According to Gartner, as much as 80 percent of enterprise data is unstructured, and most organizations don’t have adequate visibility and control over that data, which leads to serious risk. For example, professional hackers are increasingly targeting unstructured data because it’s typically easier to steal and yields a treasure trove of valuable information. Failure to secure unstructured data also can increase regulatory risk, with privacy regulations like GDPR and HIPAA requiring appropriate security over both structured and unstructured data. Historically, organizations have focused most of their efforts on protecting structured data, but failing to address unstructured data can now result in severe fines and legal penalties.

Tactical Best Practices for Managing Unstructured Data

To thoroughly safeguard the informational assets and sensitive data stored in unstructured files – while also lowering the risk of security breaches and compliance penalties – organizations and their identity governance leaders should abide by the following four best practices:

• Take Control of Unstructured Data: Without a doubt, data is the focal point of unstructured data management. In order to manage unstructured data effectively, however, identity governance expertise and processes are required. For instance, make sure Identity and Access Management (IAM) leaders can ensure that all high-risk, sensitive unstructured data has an appropriate access control model in place. Additionally, access to sensitive data should be granted according to predefined access policies. Periodic access reviews should be conducted by appropriate business and technical owners, and inappropriate access to unstructured data should be remediated in a timely manner.

• Bridge Peer Data Management Groups: To effectively manage unstructured data, IT groups need to coordinate and collaborate across departmental boundaries, rather than focus on domain-based risk management plans. Specifically, IAM leaders should include the management of unstructured data in their identity governance mission statement, plans, and budget. They should  share that with colleagues and executives so they understand that identity governance is a key ingredient of securing unstructured data. Also, if other groups feel they own the management of unstructured data, volunteer the identity governance group to collaborate with them on a complete solution.         

• Invest in Complementary Tools: Given the unique challenges unstructured data presents, IAM leaders need to invest in complementary tools to analyze unstructured data and determine exactly how it should be managed. In particular, look for tools that offer sensitive data discovery and classification, data ownership and control capabilities, and entitlement analysis. Most importantly, ensure all tools for managing unstructured data can be quickly and easily integrated with identity governance solutions so policies and processes already being used for securing structured data and applications can be leveraged.       

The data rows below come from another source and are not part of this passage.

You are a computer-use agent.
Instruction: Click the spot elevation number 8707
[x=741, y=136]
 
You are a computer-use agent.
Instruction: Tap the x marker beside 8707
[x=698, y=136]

• Say No to Management Silos: While it’s tempting to implement a tactical tool for managing unstructured data, it’s critical to never lose sight of the need to govern and control data access across an entire organization. By investing in a unified solution to manage access across applications, systems, and data stored in files, IAM leaders can ensure policy and process consistency and avoid the wasted effort of duplicating identity governance functionality in domain-specific tools. Furthermore, to effectively reduce risk, organizations must be able to see the big picture. Governing with centralized visibility into “who has access to what?” across both structured and unstructured data is paramount.                 

Security, Compliance and Efficiency Require a Comprehensive Approach

Given the severity of security and regulatory risk, unstructured data is an issue that can no longer be ignored or addressed with legacy approaches. IAM leaders must view the management of unstructured data as a key extension of their mission and work closely with the rest of their organization to establish a comprehensive identity governance strategy that spans all applications, systems, and data. In doing so, security threats can be better addressed, compliance can be continuously ensured, and business goals can be accelerated by guaranteeing that the right people have the right access to the right information at all times.